Colorado. Runner. Yogi. Fucking hilarious, like, 17% of the time.

There are a lot of hard jobs out there. Like, being a preschool teacher. Either parents are going to be all 'hey take good care of my precious precious baby and don't forget wood toys only and DEAR GOD keep those peanuts away from him!' or they're going to drop him off at the front door holding a Pepsi and a bag of airplane peanuts and screech away in their TransAm.

What? I'm not a parent - everything I know I learned from movies.

Also, I apparently think that bad parents drive muscle cars.

Other hard jobs? Working on an oil rig. Crockett and I just found out that someone we know was having a hard time finding a job, and has been working the night shift on an oil rig for the last six months. Apparently he's lost 35 pounds and is slowly losing his mind. (Don't worry - he's got a line on a stockbroker position.)

It's probably hard being a medical examiner, too.
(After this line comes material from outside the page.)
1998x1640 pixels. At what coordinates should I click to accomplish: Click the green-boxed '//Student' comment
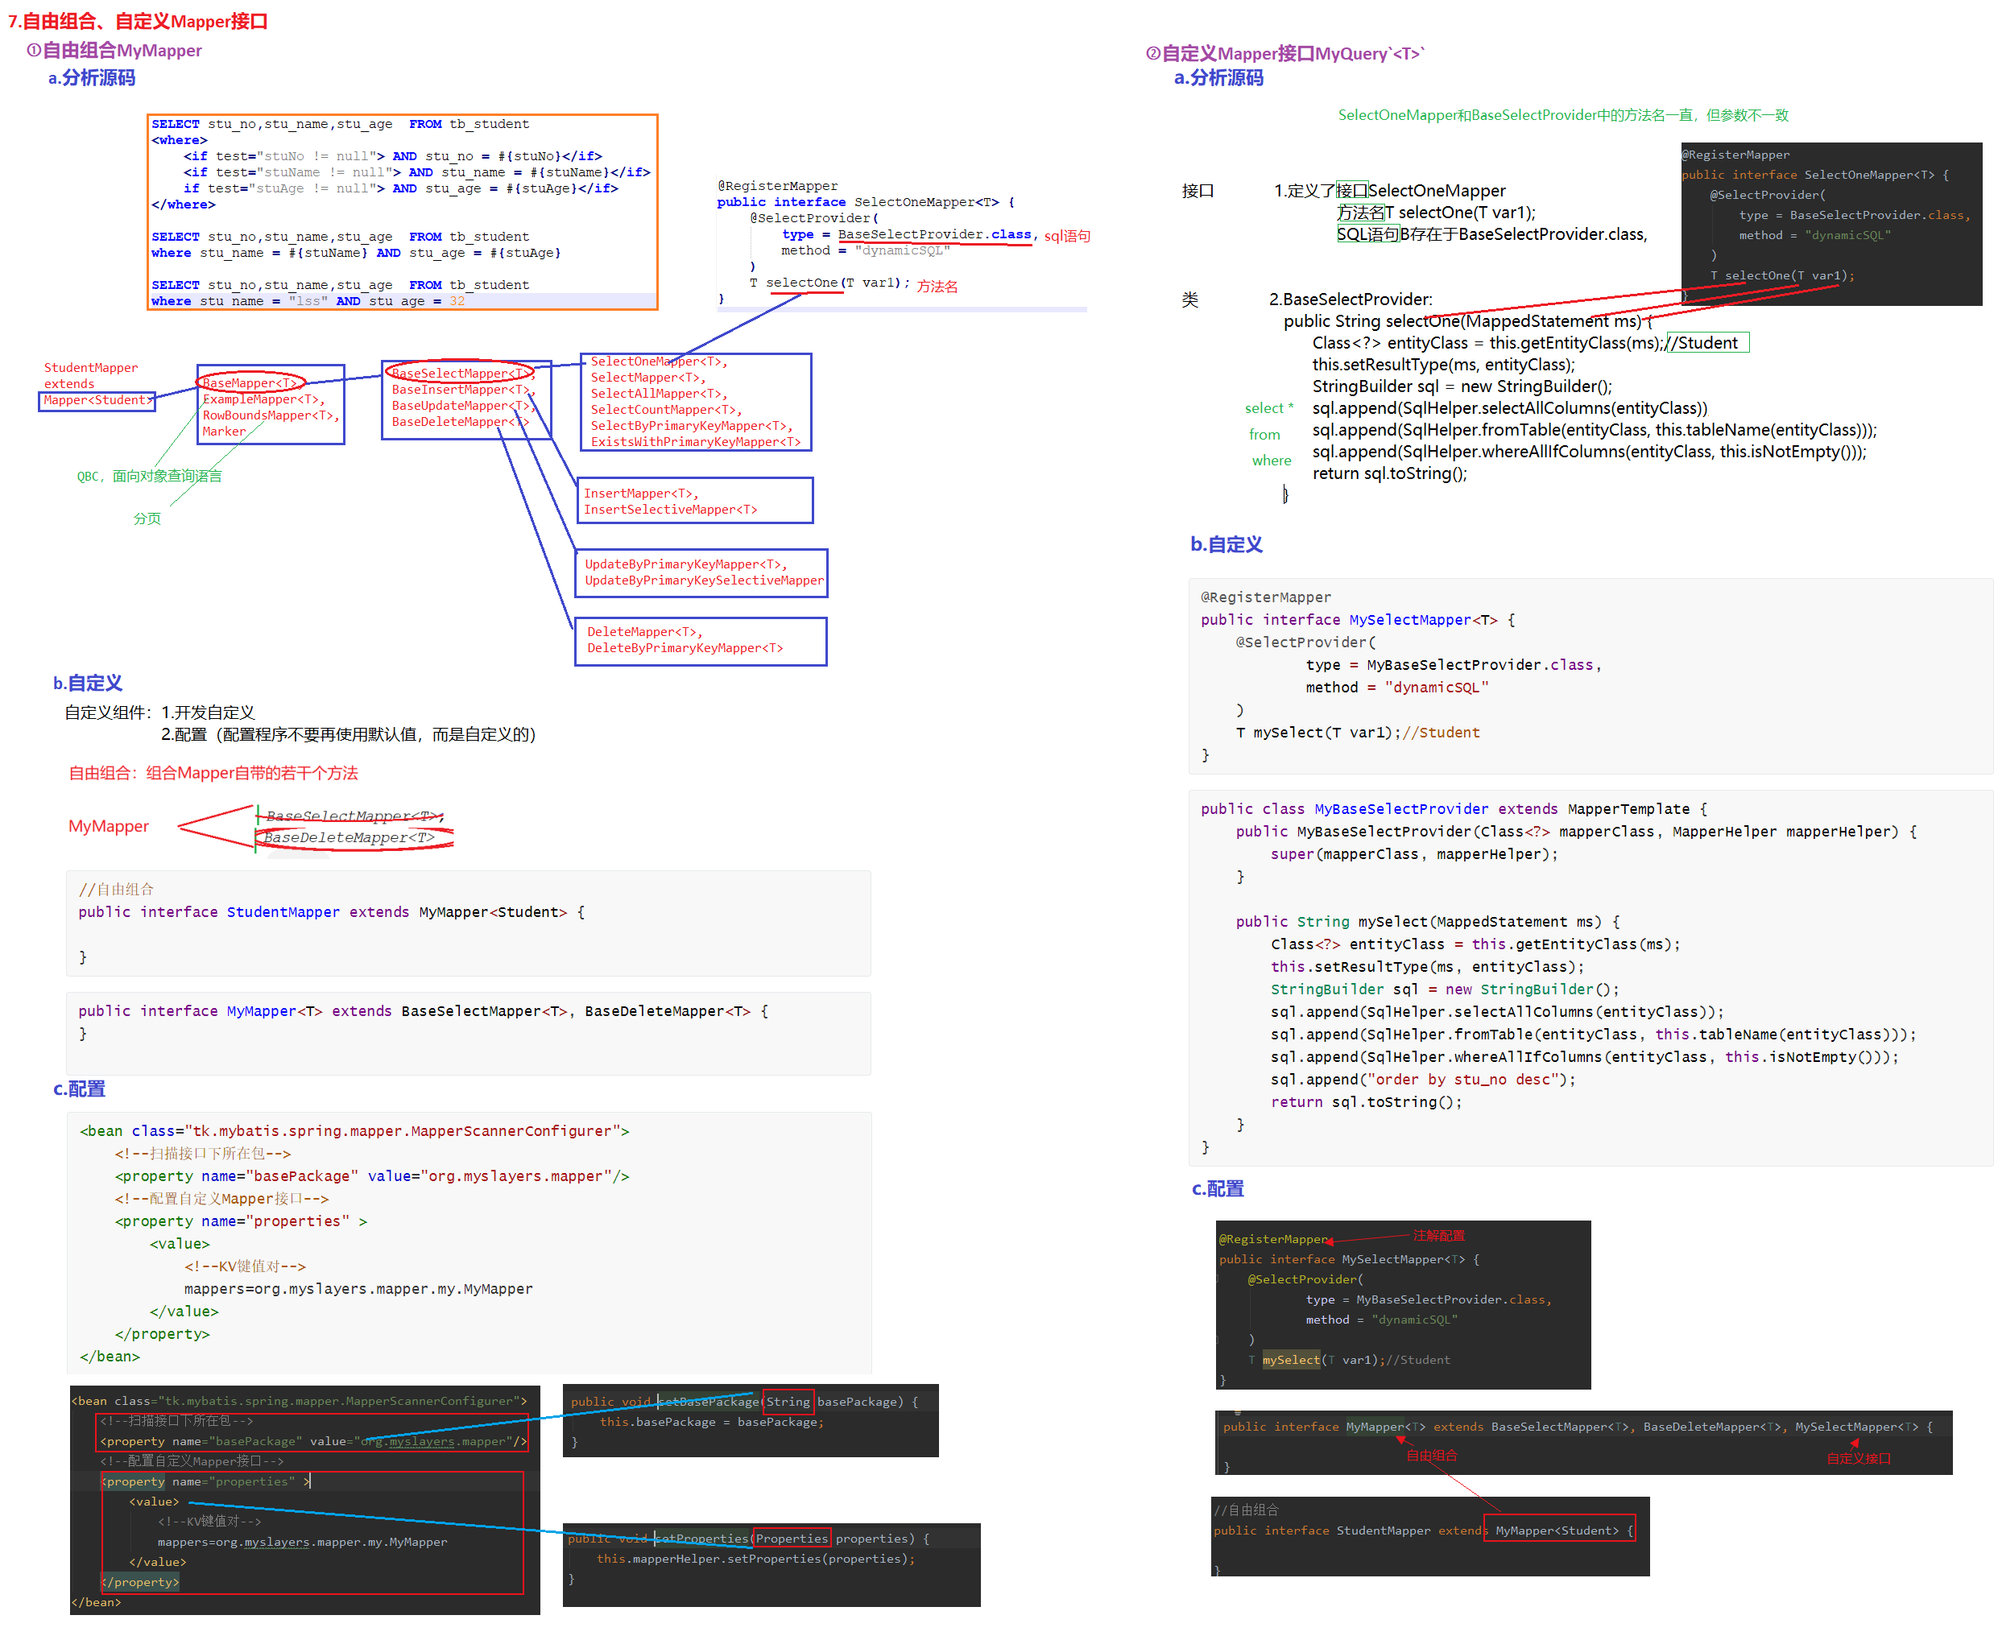tap(1706, 343)
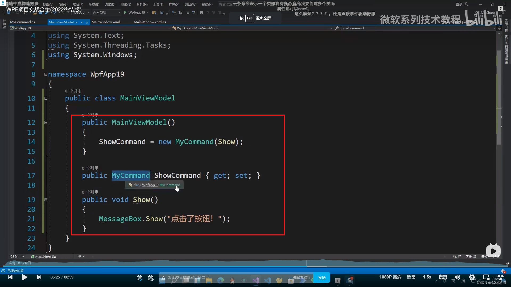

You have to help people identify their loved ones. You have to solve crimes while your pesky cop coworkers are breathing down your neck. You have to stick your hands in dead bodies, like, as a daily thing.

I would think, though, that establishing whether someone was dead or not would become sort of a normal part of your day.

'Hey, Medical Examiner, we found this dude in bed this morning and he looks pretty dead. Can you check?'

Recently in South Africa, apparently the ME wasn't feeling inclined to make that check.

Instead, he just took the word of the guy who went to pick up the body. Who, apparently, just took the word of the body's family.

Seriously. A man's family found him. He looked dead. They called the undertaker, who came and said 'yep, sure looks dead to us'. They called the morgue people, who came and stuck the man in a car and drove him to the morgue.

The morgue owner (who I am assuming is the South African equivalent of a medical examiner) stuck him in a fridge.

Without noticing that he was just in a coma.

Sure, the family missed the coma - I wouldn't necessarily expect them to get all vital signy on dead grandpa's ass. And the undertaker? Kind of a stretch, but it's not like they started replacing his blood with formaldehyde.  However, I would expect someone who's job it is to examine dead bodies to notice when a body wasn't actually dead.

Of course, everyone who worked at the morgue noticed 21 hours later when the -ahem- 'dead guy' woke up from his coma and yelled for someone to let him out of the fridge.

Again - being a person who deals with dead bodies? Probably a tough job. Right up there with preschool teacher and oil rig worker, even.

Making sure that the bodies you're dealing with are actually dead?

Seems kind of basic to me.

P.S. The actual best part of the story is that the morgue owner called the police and told them that he had a ghost. And asked them if they'd shoot it. The guy doesn't understand how dead bodies or ghosts work.